Four days into the voyage, the ship was sailing full steam ahead despite repeated ice warnings. Captain Smith, a veteran sailor, had never known ice packs to be so far south and believed there was little cause for concern.

On the night of the disaster, there was no moonlight and someone had misplaced the binoculars, leaving the men on watch in the crow's nest struggling to see into the darkness.

By the time one of them spotted the iceberg and raised the alarm, it was too late. The order was given to swerve and ironically, it was this attempt to avoid a head-on collision that sealed the liner's fate.

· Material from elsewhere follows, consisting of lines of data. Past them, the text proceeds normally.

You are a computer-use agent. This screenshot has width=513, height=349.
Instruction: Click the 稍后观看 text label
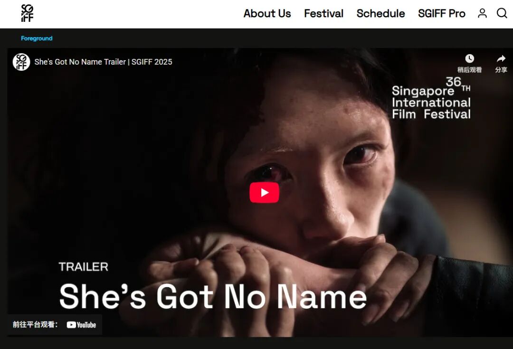click(469, 70)
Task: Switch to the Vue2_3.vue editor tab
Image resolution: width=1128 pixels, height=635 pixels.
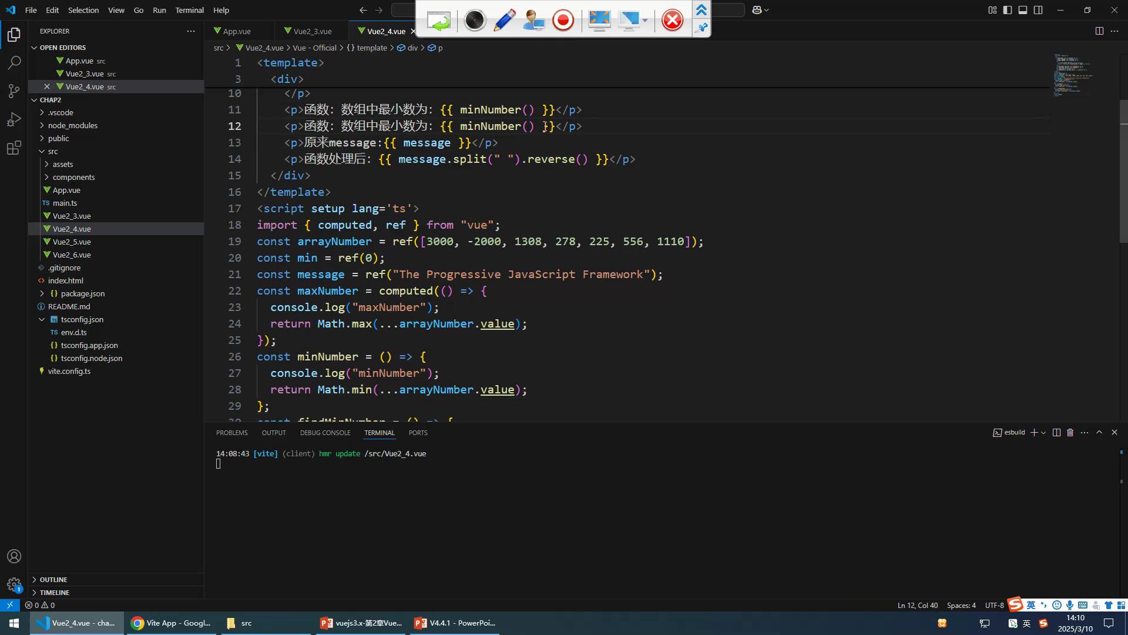Action: (312, 31)
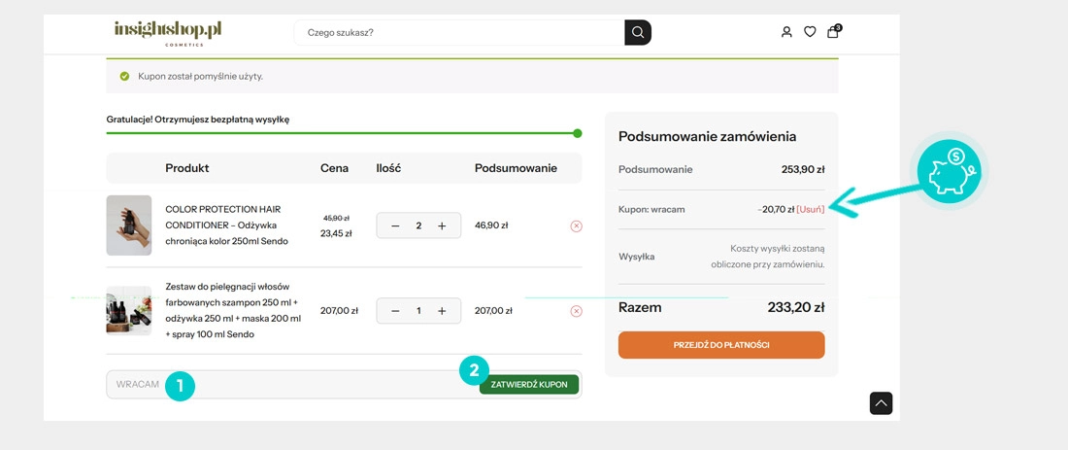Decrease quantity of the hair care set
The height and width of the screenshot is (450, 1068).
(395, 311)
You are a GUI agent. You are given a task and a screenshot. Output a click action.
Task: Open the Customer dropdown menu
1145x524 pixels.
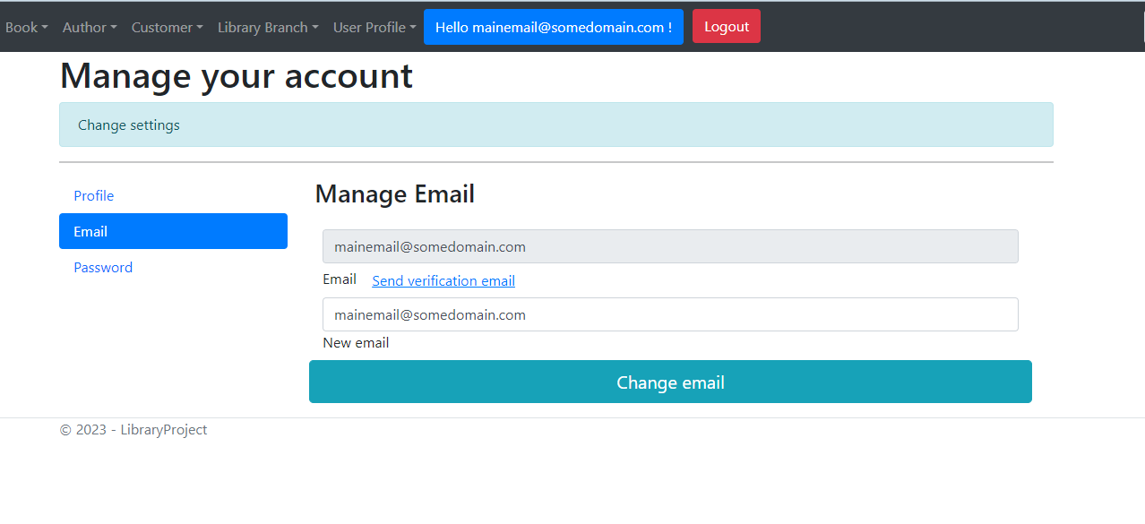166,27
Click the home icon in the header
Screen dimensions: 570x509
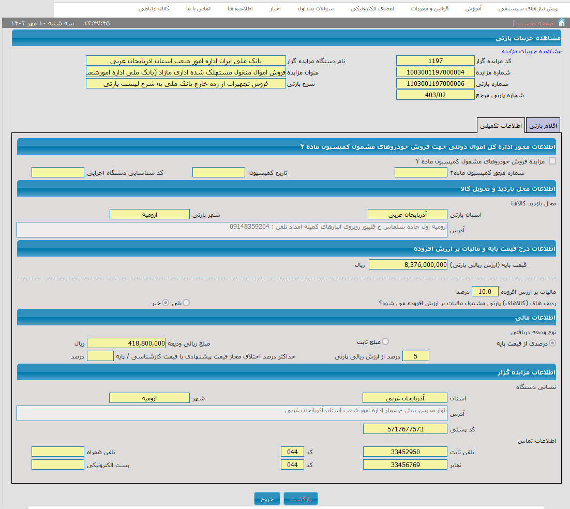561,23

Designed to the highest safety standards, Titanic was divided into 16 watertight compartments and could float with the first four completely flooded. Had the ship ploughed straight into the iceberg, it would probably not have damaged all four. But as she swerved, a 250ft gash was ripped along her side, opening six compartments up to the freezing Atlantic waters. The "unsinkable" ship was doomed.

When she sank at 2.20am on April 15, 1,513 out of the 2,220 people on board died. Most of them were third class passengers, trapped below deck in steerage.

Built originally with enough lifeboat capacity for everyone on the ship, the boat deck had seemed too crowded, and half the lifeboats were removed. Even though there was room for half the passengers in the remaining boats, in the panic that engulfed the ship, several were lowered into the water before they were full.

As the enormous liner sank beneath the waves, many of those left on board chose to jump into the freezing water rather than go down with ship. Many died in the sub-zero temperature but others were rescued by the nearby Carpathia.

More would have survived had the Californian, a ship supposedly less than ten miles from the Titanic at the time of the sinking, responded to the distress calls. Investigations suggested the radio operator was off duty and asleep.

Charles Lightoller was the highest ranking officer on the Titanic to survive. He was a key witness at inquiries into the disaster, where he vigorously defended the captain, officers and crew.

He became a gold prospector in the Yukon and a cowboy in Alberta before returning to sea. In 1940, he took his yacht to Dunkirk and rescued 130 British soldiers.

He died in 1952 but his account of the sinking of the Titanic will preserve the horror and heroism of that night forever.